SÃO PAULO - O corpo do ex-prefeito de São Paulo Celso Pitta está sendo velado na tarde deste sábado no hall da Assembleia Legislativa da cidade. Uma bandeira do PTB cobre uma parte do caixão. O enterro está marcado para as 17 horas, no cemitério Getsêmani, no Morumbi, na zona sul da capital paulista.

iG São Paulo |

AE
Roni Golabec, atual
companheira de Pitta,
chora durante velório
Alguns amigos estão presentes ao velório, como a dermatologista Ligia Kogos. "Pitta nunca se queixou da doença. Ele caiu numa armadilha política e não esperava que depois disso tudo ia sofrer tamanho abandono", disse ela aos jornalistas.

O ex-secretário de Esportes na gestão Pitta, Fausto Camunho, disse que o ex-prefeito "não teve apoio político em todo o período em que esteve na Prefeitura". "Eu tive todo o apoio necessário quando estava na secretaria. Foi na gestão dele que criei a escolinha de esportes da Prefeitura." Camunho disse que falou por telefone com Pitta nos últimos dias e que o ex-prefeito estava desanimado.

Câncer

O ex-prefeito, que vinha lutando contra um câncer no intestino, morreu na noite de sexta-feira , no hospital Sírio Libanês.  Pitta estava internado desde 3 de novembro sob os cuidados das equipes dos médicos Raul Cutait e Paulo Hoff.

"Estão todos abalados. A atual convivente está muito abalada, descansando para ir ao velório depois. A mãe dele também está muito abalada.
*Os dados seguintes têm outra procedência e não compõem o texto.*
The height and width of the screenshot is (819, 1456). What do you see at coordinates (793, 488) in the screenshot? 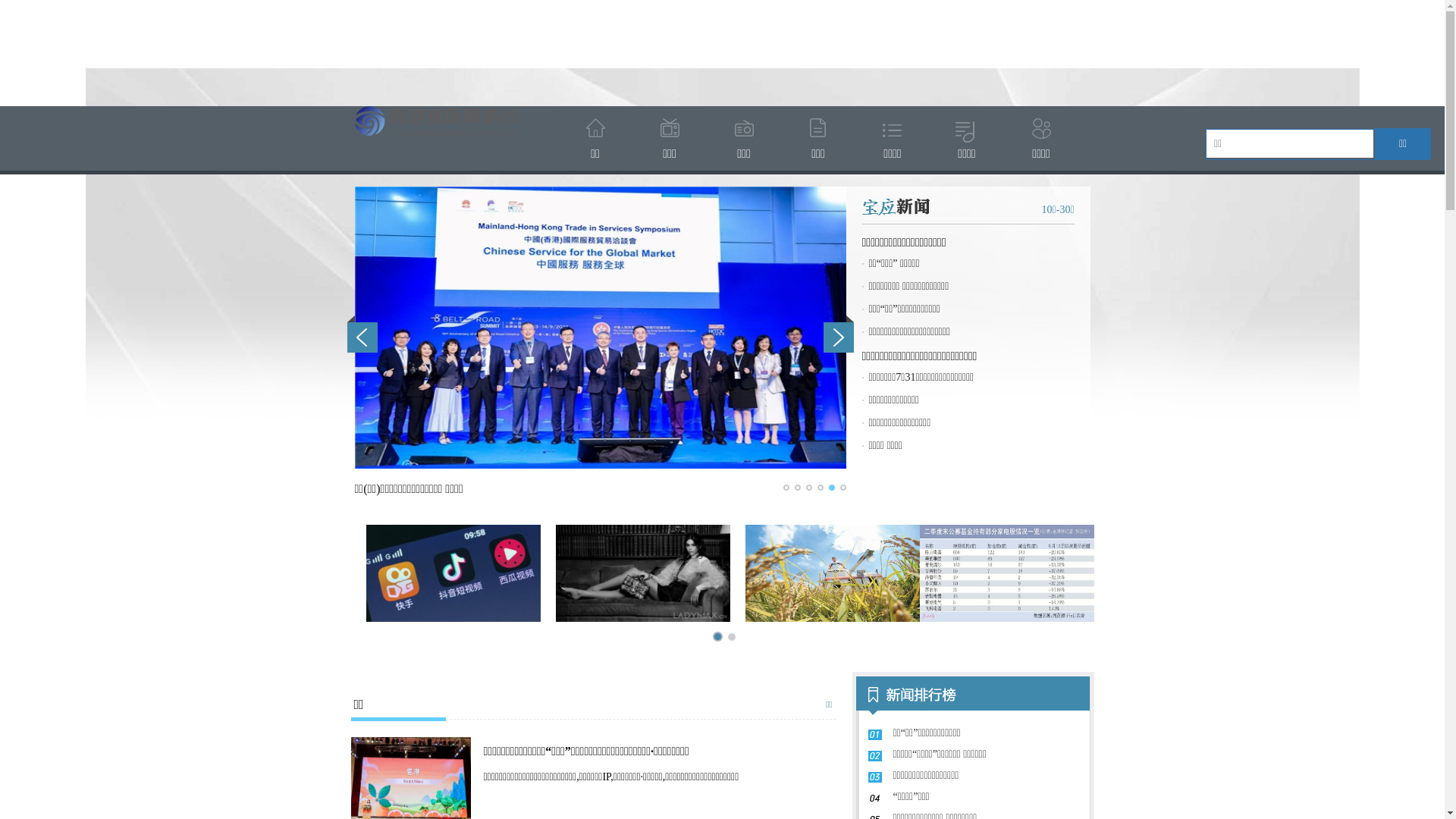
I see `'2'` at bounding box center [793, 488].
As pessoas com quem tive contato estão muito tristes e já estavam assim com o andamento da doença", afirmou nesta manhã o advogado do ex-prefeito, Remo Bataglia, em entrevista em frente ao hospital em São Paulo.

O advogado afirmou que na avaliação do próprio Pitta houve um agravamento de sua doença em decorrência do que ele passou em 2008 e 2009. Ele se referia a processos judiciais enfrentados pelo ex-prefeito na área de família e da Operação Satiagraha da Polícia Federal.
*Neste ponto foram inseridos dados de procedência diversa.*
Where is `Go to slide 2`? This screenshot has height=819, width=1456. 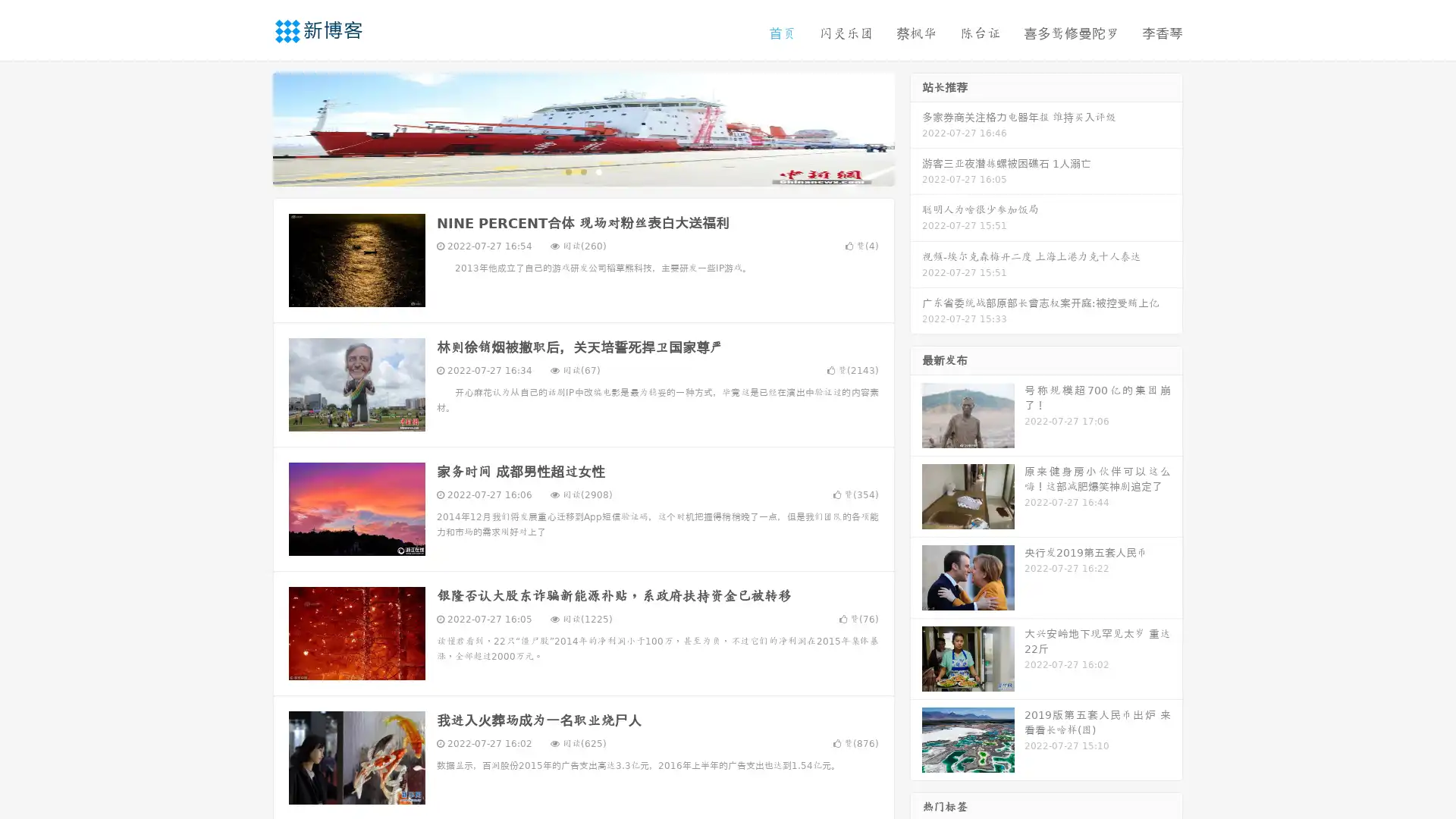
Go to slide 2 is located at coordinates (582, 171).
Segundo o advogado, Pitta enfrentou a doença com muita bravura. "Ele continuou fazendo exercícios e manteve sua dieta, porque era diabético", afirmou. Ele ressaltou que o ex-prefeito passava por dificuldades financeiras conhecidas, "inclusive não tendo como pagar pensão alimentícia" à ex-mulher Niceia Camargo. Pitta chegou a cumprir prisão domiciliar, por 30 dias, em maio deste ano em decorrência do não-pagamento da pensão alimentícia à ex-mulher.

De acordo com Battaglia, os processos em que Pitta estava envolvido terão continuidade mesmo após o falecimento do ex-prefeito, para apurar responsabilidades. Ele informou ainda que o patrimônio de Celso Pitta está bloqueado.

O estado de saúde de Pitta se agravou muito nos últimos dias e o quadro já estava irreversível. No dia 24 de janeiro, o ex-prefeito passou por uma cirurgia no mesmo hospital para retirada de um tumor no intestino.

A vida de Pitta

Formado pela Faculdade de Economia e Administração da Universidade Federal do Rio de Janeiro, Pitta era mestre em economia pela Universidade de Leeds, na Inglaterra, com curso de Administração Avançada em Harvard, nos Estados Unidos. Foi executivo de várias empresa, entre elas, a Eucatex, da família Maluf, onde trabalhou por mais de 10 anos.

Na vida política, Pitta foi secretário municipal das Finanças da gestão de Paulo Maluf (PPB) na prefeitura de São Paulo. Em 1996, Maluf lançou seu secretário como candidato a prefeito de São Paulo. Se Celso Pitta não for um grande prefeito, nunca mais votem em mim, repetia Maluf na campanha na televisão. Eleito com 57,37% do votos em 15 de novembro de 1996, Pitta assumiu o cargo de prefeito da maior cidade do País.

Celso Pitta esteve à frente da Prefeitura de São Paulo de janeiro de 1997 e dezembro de 2000. O mandato foi marcado por suspeitas de corrupção, com denúncias surgindo em março de 2000, principalmente por parte de sua ex-esposa Nicéia Camargo. As denúncias envolviam vereadores, subsecretários e secretários - entre as denúncias, está o escândalo dos precatórios. Ele foi afastado do cargo por 19 dias em 2000, acusado de usar a Prefeitura em beneficio próprio, mas foi reconduzido pela Justiça. 

No ano passado, Pitta teve seu nome envolvido nas investigações da operação Satiagraha, coordenada pela Polícia Federal. O ex-prefeito chegou a ser preso, mas foi libertado graças a um habeas-corpus concedido pelo Supremo Tribunal Federal (STF).